:: Problem ::
Each line of the data has to be transcribed exactly.

Records below:

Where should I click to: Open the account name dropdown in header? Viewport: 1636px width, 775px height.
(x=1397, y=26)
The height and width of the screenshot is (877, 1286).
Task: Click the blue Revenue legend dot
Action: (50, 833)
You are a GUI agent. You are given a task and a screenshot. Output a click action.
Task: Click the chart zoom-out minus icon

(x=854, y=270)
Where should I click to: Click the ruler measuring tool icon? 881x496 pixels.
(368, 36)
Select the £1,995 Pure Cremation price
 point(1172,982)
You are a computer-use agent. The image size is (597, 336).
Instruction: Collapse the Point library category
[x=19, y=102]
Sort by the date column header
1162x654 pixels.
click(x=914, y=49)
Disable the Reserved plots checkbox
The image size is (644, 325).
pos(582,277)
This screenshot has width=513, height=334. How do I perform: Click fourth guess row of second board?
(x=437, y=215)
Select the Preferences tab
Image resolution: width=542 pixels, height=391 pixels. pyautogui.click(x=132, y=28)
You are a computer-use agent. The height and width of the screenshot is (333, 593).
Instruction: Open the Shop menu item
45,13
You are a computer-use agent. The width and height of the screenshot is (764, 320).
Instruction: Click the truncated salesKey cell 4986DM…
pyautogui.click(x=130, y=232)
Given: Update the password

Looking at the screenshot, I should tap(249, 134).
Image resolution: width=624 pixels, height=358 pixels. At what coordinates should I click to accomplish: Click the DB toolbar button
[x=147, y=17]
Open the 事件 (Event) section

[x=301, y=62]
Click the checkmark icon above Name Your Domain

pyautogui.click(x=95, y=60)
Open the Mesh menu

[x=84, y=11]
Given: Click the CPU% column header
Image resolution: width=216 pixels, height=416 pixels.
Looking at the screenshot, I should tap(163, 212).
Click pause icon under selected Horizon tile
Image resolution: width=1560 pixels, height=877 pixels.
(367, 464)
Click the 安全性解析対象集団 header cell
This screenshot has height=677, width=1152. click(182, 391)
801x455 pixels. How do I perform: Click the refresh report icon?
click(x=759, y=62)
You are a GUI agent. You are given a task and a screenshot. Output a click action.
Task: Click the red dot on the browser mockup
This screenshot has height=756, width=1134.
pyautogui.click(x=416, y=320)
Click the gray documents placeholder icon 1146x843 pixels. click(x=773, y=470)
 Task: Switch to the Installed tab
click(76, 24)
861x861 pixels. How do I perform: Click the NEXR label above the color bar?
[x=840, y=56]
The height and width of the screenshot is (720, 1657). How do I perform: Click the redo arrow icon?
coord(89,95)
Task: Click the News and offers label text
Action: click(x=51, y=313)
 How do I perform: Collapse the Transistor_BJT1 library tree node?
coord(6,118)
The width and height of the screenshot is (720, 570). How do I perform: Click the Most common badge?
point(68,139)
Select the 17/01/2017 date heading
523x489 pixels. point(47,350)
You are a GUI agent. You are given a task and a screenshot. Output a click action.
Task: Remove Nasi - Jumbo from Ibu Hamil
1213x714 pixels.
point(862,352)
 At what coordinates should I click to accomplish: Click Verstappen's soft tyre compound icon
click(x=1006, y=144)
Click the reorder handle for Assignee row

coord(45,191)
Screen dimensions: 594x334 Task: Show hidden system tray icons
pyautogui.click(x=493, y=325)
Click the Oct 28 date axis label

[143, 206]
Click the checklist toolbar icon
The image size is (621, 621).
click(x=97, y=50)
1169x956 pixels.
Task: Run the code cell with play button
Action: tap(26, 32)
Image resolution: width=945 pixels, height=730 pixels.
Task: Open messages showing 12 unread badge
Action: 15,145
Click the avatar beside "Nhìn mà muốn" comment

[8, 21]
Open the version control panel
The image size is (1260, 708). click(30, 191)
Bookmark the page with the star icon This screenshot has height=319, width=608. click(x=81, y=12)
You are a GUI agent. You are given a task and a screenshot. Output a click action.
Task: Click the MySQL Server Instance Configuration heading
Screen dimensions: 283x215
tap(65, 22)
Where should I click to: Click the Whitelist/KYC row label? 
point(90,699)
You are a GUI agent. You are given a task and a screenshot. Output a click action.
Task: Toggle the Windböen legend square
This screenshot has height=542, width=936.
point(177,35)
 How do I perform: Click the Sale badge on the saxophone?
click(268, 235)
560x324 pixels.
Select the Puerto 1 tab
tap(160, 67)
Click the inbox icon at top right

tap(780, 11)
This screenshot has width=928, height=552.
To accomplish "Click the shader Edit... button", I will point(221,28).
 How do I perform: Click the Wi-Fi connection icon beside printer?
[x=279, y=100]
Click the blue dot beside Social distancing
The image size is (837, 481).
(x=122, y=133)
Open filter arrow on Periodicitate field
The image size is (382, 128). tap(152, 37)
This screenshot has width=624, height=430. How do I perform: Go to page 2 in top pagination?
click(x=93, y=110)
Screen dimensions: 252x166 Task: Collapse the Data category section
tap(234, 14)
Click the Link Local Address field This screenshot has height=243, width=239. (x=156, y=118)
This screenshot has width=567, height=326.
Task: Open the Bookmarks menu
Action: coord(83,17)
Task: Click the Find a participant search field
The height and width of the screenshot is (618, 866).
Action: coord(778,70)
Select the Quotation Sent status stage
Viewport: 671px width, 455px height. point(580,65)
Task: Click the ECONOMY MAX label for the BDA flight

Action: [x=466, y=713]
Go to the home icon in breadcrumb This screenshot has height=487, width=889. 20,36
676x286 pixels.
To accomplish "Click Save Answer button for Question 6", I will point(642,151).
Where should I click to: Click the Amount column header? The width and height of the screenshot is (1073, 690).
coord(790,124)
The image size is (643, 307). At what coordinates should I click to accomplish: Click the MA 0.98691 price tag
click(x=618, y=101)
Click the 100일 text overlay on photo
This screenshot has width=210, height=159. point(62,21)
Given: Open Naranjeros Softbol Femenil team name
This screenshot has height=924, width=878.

End of Records.

:: Exercise response ::
Where should I click to: Open the account name dropdown in header? Viewport: 1636px width, 775px height.
(x=1397, y=26)
The height and width of the screenshot is (877, 1286).
Task: Click the blue Revenue legend dot
Action: (50, 833)
You are a GUI agent. You are given a task and a screenshot. Output a click action.
Task: Click the chart zoom-out minus icon

(x=854, y=270)
Where should I click to: Click the ruler measuring tool icon? 881x496 pixels.
(368, 36)
Select the £1,995 Pure Cremation price
 point(1172,982)
You are a computer-use agent. The image size is (597, 336).
Instruction: Collapse the Point library category
[x=19, y=102]
Sort by the date column header
1162x654 pixels.
click(x=914, y=49)
Disable the Reserved plots checkbox
The image size is (644, 325).
pos(582,277)
This screenshot has width=513, height=334. How do I perform: Click fourth guess row of second board?
(x=437, y=215)
Select the Preferences tab
Image resolution: width=542 pixels, height=391 pixels. pyautogui.click(x=132, y=28)
You are a computer-use agent. The height and width of the screenshot is (333, 593).
Instruction: Open the Shop menu item
45,13
You are a computer-use agent. The width and height of the screenshot is (764, 320).
Instruction: Click the truncated salesKey cell 4986DM…
pyautogui.click(x=130, y=232)
Given: Update the password

Looking at the screenshot, I should tap(249, 134).
Image resolution: width=624 pixels, height=358 pixels. At what coordinates should I click to accomplish: Click the DB toolbar button
[x=147, y=17]
Open the 事件 (Event) section

[x=301, y=62]
Click the checkmark icon above Name Your Domain

pyautogui.click(x=95, y=60)
Open the Mesh menu

[x=84, y=11]
Given: Click the CPU% column header
Image resolution: width=216 pixels, height=416 pixels.
Looking at the screenshot, I should tap(163, 212).
Click pause icon under selected Horizon tile
Image resolution: width=1560 pixels, height=877 pixels.
(367, 464)
Click the 安全性解析対象集団 header cell
This screenshot has height=677, width=1152. click(182, 391)
801x455 pixels. How do I perform: Click the refresh report icon?
click(x=759, y=62)
You are a GUI agent. You are given a task and a screenshot. Output a click action.
Task: Click the red dot on the browser mockup
This screenshot has height=756, width=1134.
pyautogui.click(x=416, y=320)
Click the gray documents placeholder icon 1146x843 pixels. click(x=773, y=470)
 Task: Switch to the Installed tab
click(76, 24)
861x861 pixels. How do I perform: Click the NEXR label above the color bar?
[x=840, y=56]
The height and width of the screenshot is (720, 1657). How do I perform: Click the redo arrow icon?
coord(89,95)
Task: Click the News and offers label text
Action: click(x=51, y=313)
 How do I perform: Collapse the Transistor_BJT1 library tree node?
coord(6,118)
The width and height of the screenshot is (720, 570). How do I perform: Click the Most common badge?
point(68,139)
Select the 17/01/2017 date heading
523x489 pixels. point(47,350)
You are a GUI agent. You are given a task and a screenshot. Output a click action.
Task: Remove Nasi - Jumbo from Ibu Hamil
1213x714 pixels.
point(862,352)
 At what coordinates should I click to accomplish: Click Verstappen's soft tyre compound icon
click(x=1006, y=144)
Click the reorder handle for Assignee row

coord(45,191)
Screen dimensions: 594x334 Task: Show hidden system tray icons
pyautogui.click(x=493, y=325)
Click the Oct 28 date axis label

[143, 206]
Click the checklist toolbar icon
The image size is (621, 621).
click(x=97, y=50)
1169x956 pixels.
Task: Run the code cell with play button
Action: tap(26, 32)
Image resolution: width=945 pixels, height=730 pixels.
Task: Open messages showing 12 unread badge
Action: 15,145
Click the avatar beside "Nhìn mà muốn" comment

[8, 21]
Open the version control panel
The image size is (1260, 708). click(30, 191)
Bookmark the page with the star icon This screenshot has height=319, width=608. click(x=81, y=12)
You are a GUI agent. You are given a task and a screenshot. Output a click action.
Task: Click the MySQL Server Instance Configuration heading
Screen dimensions: 283x215
tap(65, 22)
Where should I click to: Click the Whitelist/KYC row label? 
point(90,699)
You are a GUI agent. You are given a task and a screenshot. Output a click action.
Task: Toggle the Windböen legend square
This screenshot has height=542, width=936.
point(177,35)
 How do I perform: Click the Sale badge on the saxophone?
click(268, 235)
560x324 pixels.
Select the Puerto 1 tab
tap(160, 67)
Click the inbox icon at top right

tap(780, 11)
This screenshot has width=928, height=552.
To accomplish "Click the shader Edit... button", I will point(221,28).
 How do I perform: Click the Wi-Fi connection icon beside printer?
[x=279, y=100]
Click the blue dot beside Social distancing
The image size is (837, 481).
(x=122, y=133)
Open filter arrow on Periodicitate field
The image size is (382, 128). tap(152, 37)
This screenshot has width=624, height=430. How do I perform: Go to page 2 in top pagination?
click(x=93, y=110)
Screen dimensions: 252x166 Task: Collapse the Data category section
tap(234, 14)
Click the Link Local Address field This screenshot has height=243, width=239. (x=156, y=118)
This screenshot has width=567, height=326.
Task: Open the Bookmarks menu
Action: coord(83,17)
Task: Click the Find a participant search field
The height and width of the screenshot is (618, 866).
Action: coord(778,70)
Select the Quotation Sent status stage
Viewport: 671px width, 455px height. point(580,65)
Task: Click the ECONOMY MAX label for the BDA flight

Action: [x=466, y=713]
Go to the home icon in breadcrumb This screenshot has height=487, width=889. 20,36
676x286 pixels.
To accomplish "Click Save Answer button for Question 6", I will point(642,151).
Where should I click to: Click the Amount column header? The width and height of the screenshot is (1073, 690).
coord(790,124)
The image size is (643, 307). At what coordinates should I click to accomplish: Click the MA 0.98691 price tag
click(x=618, y=101)
Click the 100일 text overlay on photo
This screenshot has width=210, height=159. point(62,21)
Given: Open Naranjeros Softbol Femenil team name
This screenshot has height=924, width=878.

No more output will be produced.